(Records contained in a dataset)
********
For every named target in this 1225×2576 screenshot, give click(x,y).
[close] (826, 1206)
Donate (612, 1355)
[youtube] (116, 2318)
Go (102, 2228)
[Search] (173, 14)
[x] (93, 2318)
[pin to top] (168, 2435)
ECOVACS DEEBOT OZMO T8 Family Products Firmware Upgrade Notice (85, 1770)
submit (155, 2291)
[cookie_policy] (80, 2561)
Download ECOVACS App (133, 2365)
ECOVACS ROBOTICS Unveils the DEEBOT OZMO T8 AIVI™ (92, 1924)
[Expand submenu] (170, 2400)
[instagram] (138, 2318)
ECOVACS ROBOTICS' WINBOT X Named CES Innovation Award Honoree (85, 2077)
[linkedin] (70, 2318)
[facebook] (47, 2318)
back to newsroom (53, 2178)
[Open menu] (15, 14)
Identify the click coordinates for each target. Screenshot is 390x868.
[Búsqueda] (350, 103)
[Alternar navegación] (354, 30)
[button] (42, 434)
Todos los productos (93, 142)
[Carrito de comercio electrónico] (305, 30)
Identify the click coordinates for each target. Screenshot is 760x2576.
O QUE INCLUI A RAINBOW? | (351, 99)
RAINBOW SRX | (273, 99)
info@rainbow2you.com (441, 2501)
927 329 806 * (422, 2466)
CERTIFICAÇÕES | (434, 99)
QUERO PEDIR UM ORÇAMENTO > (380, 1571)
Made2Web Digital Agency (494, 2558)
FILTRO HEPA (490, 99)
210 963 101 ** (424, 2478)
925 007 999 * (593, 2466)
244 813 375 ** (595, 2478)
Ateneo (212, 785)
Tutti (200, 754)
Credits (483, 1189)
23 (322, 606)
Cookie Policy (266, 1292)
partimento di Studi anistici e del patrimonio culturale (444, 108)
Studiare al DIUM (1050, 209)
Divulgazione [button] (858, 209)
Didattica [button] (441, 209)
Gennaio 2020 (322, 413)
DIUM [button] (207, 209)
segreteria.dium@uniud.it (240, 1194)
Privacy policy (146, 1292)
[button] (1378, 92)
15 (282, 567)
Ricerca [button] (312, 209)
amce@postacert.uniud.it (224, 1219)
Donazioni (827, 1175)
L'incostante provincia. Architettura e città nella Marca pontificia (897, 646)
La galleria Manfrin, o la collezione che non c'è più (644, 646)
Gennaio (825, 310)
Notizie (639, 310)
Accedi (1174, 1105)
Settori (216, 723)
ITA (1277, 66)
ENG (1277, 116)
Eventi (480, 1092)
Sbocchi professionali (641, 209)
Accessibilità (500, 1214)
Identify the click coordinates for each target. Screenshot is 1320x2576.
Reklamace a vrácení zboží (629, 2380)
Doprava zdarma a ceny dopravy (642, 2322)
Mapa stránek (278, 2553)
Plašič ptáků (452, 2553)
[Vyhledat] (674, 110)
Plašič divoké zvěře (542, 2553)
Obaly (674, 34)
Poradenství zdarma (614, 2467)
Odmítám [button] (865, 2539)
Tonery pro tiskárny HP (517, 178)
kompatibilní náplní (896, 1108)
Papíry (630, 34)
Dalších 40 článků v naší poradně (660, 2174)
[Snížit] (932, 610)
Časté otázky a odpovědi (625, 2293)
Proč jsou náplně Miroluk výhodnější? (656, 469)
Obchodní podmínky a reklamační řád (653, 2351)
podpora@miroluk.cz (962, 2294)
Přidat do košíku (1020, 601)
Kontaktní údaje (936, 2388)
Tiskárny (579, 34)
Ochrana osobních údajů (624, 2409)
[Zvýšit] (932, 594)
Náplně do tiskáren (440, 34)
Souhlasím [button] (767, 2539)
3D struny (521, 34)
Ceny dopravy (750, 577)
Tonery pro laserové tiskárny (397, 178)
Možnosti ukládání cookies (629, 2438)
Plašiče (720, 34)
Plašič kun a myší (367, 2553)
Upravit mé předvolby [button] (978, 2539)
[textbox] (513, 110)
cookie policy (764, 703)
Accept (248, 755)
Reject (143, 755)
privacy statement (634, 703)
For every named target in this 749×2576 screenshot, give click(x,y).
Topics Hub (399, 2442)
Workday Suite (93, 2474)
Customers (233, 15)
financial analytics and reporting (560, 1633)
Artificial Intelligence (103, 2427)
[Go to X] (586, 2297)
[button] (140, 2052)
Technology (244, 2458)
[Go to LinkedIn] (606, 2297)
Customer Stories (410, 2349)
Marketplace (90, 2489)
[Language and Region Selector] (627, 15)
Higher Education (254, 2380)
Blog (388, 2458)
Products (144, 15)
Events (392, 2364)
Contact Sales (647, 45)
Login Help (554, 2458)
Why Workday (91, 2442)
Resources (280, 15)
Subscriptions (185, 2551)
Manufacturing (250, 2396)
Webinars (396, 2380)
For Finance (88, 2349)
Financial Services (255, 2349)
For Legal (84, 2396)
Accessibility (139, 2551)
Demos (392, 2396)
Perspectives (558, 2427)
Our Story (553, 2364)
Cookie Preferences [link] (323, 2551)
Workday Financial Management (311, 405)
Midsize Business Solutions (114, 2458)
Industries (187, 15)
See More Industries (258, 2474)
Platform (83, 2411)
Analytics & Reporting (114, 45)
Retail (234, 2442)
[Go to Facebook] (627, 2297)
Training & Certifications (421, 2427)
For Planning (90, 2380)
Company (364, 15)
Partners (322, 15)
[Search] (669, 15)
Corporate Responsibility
********
▸ Task description
Give the number of lines in the data that contain "button", with no other words.

▸ Answer box
10